La lotta per il titolo potrebbe essere tutta tra loro due anche se il toscano Lorenzo Ancillotti, terzo a 11,25 punti, resta lì guascone (e pericoloso) ad osservare cosa succede.   Vietato sbagliare, o quasi. Perché sia Corrado che Vincenzo (e anche Lorenzo) hanno già scartato una gara e non hanno preso il via in un’altra come da regolamento previsto.

Ergo: restano due rally secchi, nei quali mettere in cascina il massimo del fieno possibile. Anche se a Como, ultima tappa del CiWrc, il fieno disponibile sarà massimo, considerato il coefficiente 1,75 contro l’1,25 della 41° edizione del Rally San Martino di Castrozza in programma domani, sabato 18, in Trentino. Intanto, però, meglio portarsi avanti.  

Corrado Peloso (foto a lato) la gara la conosce già: rally alpino, con speciali simili a quelle del Val d’Aosta. Ma, c’è un bel ma: la pioggia. Le previsioni metereologiche annunciano acqua e sul bagnato Corrado non ha hai gareggiato con la 208 R2 della Gliese. Anche per questo ha passato la giornata di oggi e studiare set up e mescole degli pneumatici in considerazione di una gara sotto l’acqua.        

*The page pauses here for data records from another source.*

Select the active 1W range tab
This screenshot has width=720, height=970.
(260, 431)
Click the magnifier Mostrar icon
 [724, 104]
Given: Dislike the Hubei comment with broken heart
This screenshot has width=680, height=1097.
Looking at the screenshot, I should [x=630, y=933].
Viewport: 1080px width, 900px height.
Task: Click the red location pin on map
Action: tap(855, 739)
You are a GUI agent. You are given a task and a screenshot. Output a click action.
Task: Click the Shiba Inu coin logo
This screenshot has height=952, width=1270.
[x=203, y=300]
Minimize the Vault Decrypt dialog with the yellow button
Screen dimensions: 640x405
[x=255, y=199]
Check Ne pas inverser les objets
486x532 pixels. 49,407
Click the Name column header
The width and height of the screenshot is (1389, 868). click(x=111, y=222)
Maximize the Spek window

“Faremo una gara in chiave campionato – racconta Corrado – Il nostro riferimento sarà Massa, sarà lui a dover attaccare. Al San Martino ritrovo Paolo Carrucciu con il quale abbiamo affrontato la prima parte di stagione e la 208 con la quale siamo andati a podio al Salento. La pioggia non mi spaventa, c’è per tutti. Dovremo solo essere accorti nella prima parte di gare perché non abbiamo riferimenti in assetto da bagnato.

Dopo lo stop del Friuli (rottura dell’idroguida prima e del motore poi, ndr) siamo concentrati e con il morale alto: siamo sempre in testa al campionato e con tanta voglia di alzare ancora il nostro rendimento. Le prove mi piacciono molto, su tutte il Manghen: speciale con salita e discesa, tecnica e che mi ricorda molto il Valle d’Aosta che non c’è più”. Al San Martino sono iscritti 108 equipaggi: Peloso e Carrucciu gareggiano con il numero 77.  

Le prove speciali in programma sono 6: la prima, Passo Manghen (22,01 km) è in programma alle 9,57 di domani, sabato 18 settembre. Poi Val Malene (16,81 km) alle 11,06, Gobbera (8,25 km) alle 11,57. Le ripetizioni delle tre speciali sono in programma alle 15,06 (Manghen), 16,15 (Val Malene) e alle 17,06 (Gobbera).